Adaland Mansion to celebrate Mother’s Day

May brings the full awakening of spring and the official opening of the 2013 season of Adaland Mansion at Philippi.

Adaland Mansion, Philippi’s beautifully restored 1870 home 4 miles north of downtown Philippi, is open to the public from May 1 to Dec. 31 and hosts public and private events throughout the season. A Mother’s Day buffet dinner will open this year’s calendar of activities.

“Our annual Mother’s Day Buffet Dinner is our first official public event on this year’s calendar and an event looked forward to by our many regular visitors,” said Ann Serafin, executive director of Adaland Mansion. “Because this annual celebration of that special person in our lives is such a special event for Adaland, we anticipate an overflow crowd for this year’s dinner.”

Regular visitors and those new to Adaland will find the buffet table in the formal dining room filled with delicious foods. Adaland’s chef Lucy Williamson has her menu of two entrees, multiple sides, salad, homemade bread, drinks and dessert selections ready for the holiday meal.

Reservations are required by calling 304-457-2415 or 304-457-1587.

Besides being a special day for mothers, Mother’s Day also has special significance for Adaland Mansion.

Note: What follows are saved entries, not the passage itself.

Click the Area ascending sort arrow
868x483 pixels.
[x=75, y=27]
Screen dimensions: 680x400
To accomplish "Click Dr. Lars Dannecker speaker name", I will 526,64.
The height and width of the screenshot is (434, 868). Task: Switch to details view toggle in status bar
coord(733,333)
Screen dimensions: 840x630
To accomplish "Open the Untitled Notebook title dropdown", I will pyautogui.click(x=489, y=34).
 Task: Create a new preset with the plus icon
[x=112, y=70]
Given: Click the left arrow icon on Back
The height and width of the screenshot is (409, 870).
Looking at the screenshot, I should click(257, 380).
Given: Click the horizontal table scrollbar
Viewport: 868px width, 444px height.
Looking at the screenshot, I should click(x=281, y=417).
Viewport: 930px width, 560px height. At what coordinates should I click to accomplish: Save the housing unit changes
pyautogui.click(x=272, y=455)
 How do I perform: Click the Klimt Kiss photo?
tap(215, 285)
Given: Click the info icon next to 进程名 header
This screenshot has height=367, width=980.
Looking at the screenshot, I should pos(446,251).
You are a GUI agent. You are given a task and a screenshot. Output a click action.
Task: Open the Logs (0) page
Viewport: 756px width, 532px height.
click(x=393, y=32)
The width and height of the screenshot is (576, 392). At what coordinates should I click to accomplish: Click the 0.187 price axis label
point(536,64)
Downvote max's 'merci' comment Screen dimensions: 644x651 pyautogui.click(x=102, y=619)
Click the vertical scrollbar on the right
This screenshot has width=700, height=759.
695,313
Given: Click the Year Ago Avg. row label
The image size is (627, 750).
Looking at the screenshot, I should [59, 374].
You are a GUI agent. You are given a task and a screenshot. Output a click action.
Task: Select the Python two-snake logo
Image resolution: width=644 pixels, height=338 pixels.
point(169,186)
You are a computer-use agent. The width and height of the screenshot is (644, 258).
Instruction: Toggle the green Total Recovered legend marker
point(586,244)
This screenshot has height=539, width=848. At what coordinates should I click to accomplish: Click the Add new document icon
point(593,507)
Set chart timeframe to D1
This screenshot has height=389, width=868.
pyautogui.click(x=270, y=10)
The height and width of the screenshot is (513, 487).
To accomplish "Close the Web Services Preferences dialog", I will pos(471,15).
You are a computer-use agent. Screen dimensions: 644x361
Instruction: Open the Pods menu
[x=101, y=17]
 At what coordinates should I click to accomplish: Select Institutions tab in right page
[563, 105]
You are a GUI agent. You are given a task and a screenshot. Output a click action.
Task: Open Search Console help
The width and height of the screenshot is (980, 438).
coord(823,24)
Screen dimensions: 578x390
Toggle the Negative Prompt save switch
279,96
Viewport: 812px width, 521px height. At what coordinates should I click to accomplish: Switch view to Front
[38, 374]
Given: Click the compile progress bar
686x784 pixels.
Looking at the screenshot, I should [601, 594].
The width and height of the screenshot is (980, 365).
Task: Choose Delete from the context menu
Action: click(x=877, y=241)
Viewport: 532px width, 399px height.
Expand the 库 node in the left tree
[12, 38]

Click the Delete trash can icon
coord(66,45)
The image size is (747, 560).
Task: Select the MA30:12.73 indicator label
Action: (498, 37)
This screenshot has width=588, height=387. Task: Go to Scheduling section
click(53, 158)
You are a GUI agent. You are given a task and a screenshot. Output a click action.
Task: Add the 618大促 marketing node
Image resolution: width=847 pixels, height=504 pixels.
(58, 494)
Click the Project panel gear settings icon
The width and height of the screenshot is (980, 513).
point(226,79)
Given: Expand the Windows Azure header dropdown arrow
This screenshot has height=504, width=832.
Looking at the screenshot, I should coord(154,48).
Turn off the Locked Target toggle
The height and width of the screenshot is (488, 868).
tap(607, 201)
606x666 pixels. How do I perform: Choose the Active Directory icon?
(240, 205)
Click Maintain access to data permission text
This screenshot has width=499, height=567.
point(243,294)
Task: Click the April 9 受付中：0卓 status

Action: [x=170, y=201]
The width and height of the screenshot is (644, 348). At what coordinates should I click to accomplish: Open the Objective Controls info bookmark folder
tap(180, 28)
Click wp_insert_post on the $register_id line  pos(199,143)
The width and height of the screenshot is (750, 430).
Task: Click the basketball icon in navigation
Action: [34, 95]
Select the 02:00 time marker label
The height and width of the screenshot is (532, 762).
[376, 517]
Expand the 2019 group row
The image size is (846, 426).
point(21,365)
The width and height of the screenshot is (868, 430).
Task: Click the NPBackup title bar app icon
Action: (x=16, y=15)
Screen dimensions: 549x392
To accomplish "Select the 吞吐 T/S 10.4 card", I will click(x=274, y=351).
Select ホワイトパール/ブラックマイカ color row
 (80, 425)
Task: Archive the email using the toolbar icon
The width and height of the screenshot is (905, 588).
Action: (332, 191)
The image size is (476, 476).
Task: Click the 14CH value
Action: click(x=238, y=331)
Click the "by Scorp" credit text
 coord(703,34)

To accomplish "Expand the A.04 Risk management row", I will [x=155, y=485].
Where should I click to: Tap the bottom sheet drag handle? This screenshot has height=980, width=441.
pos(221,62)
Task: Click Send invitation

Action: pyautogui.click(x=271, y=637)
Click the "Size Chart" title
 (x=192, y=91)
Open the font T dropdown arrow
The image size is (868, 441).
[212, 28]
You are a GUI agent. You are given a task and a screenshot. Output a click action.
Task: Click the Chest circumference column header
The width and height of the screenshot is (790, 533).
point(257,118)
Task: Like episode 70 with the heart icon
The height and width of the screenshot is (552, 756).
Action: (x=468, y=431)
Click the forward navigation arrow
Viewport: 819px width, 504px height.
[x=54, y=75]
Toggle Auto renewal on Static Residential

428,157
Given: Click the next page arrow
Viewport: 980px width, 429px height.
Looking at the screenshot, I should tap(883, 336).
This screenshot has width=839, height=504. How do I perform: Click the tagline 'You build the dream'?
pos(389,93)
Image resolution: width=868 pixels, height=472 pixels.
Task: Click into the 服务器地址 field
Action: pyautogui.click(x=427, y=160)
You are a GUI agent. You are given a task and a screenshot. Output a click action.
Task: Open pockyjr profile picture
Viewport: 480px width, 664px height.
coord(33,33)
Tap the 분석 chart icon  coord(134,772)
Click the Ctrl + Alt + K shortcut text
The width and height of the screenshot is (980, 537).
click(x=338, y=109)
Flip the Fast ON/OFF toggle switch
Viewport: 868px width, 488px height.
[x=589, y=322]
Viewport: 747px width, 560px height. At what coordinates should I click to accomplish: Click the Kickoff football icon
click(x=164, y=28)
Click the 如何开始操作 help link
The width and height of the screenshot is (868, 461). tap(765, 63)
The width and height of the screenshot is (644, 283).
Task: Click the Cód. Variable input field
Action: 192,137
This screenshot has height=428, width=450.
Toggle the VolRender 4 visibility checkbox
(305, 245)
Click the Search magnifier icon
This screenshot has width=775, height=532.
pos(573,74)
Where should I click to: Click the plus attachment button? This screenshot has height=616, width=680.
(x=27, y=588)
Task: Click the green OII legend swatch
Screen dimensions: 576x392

To trace the Mother’s Day connection to Adaland requires going back in history to the early years of Ann Maria Reeves Jarvis. She moved with her family prior to the Civil War from Culpeper, Va., to Philippi, where her father was a Methodist minister. In 1852, two years after marrying Granville Jarvis, the son of a Philippi Baptist minister, Ann Jarvis and her husband moved from Philippi to nearby Webster in Taylor County.

Ann Jarvis organized a series of Mothers’ Day Work Clubs in Barbour and Taylor counties that worked to improve health and sanitary conditions.

These clubs also treated wounded Union and Confederate soldiers during the Civil War. To help ease tensions after the war, Jarvis organized a Mothers’ Friendship Day in Pruntytown to bring together soldiers and neighbors. The Mothers’ Friendship Day was so successful it became an annual event for several years.

While in Grafton, the Rev. Granville Jarvis built and dedicated the Andrews Methodist Church in 1873, where Ann taught Sunday School for 25 years. After Ann died in 1905, her daughter Anna conducted a small tribute to her mother at Grafton’s Andrews Methodist Church and led the efforts to establish a nationally recognized Mother’s Day.

In 1914, President Woodrow Wilson signed a Congressional Resolution establishing the second Sunday in May as a national holiday for the celebration of Mother’s Day. And in 1952, the General Conference of the Methodist Church officially designated Andrews Methodist Church as a National Methodist Shrine.

That National Methodist Shrine is better known today as the Mother’s Day Shrine. In it is a stained glass window dedicated to Judge Ira E. Robinson, advocate for recognition of Mother’s Day as a state holiday and former owner of Adaland Mansion at Philippi.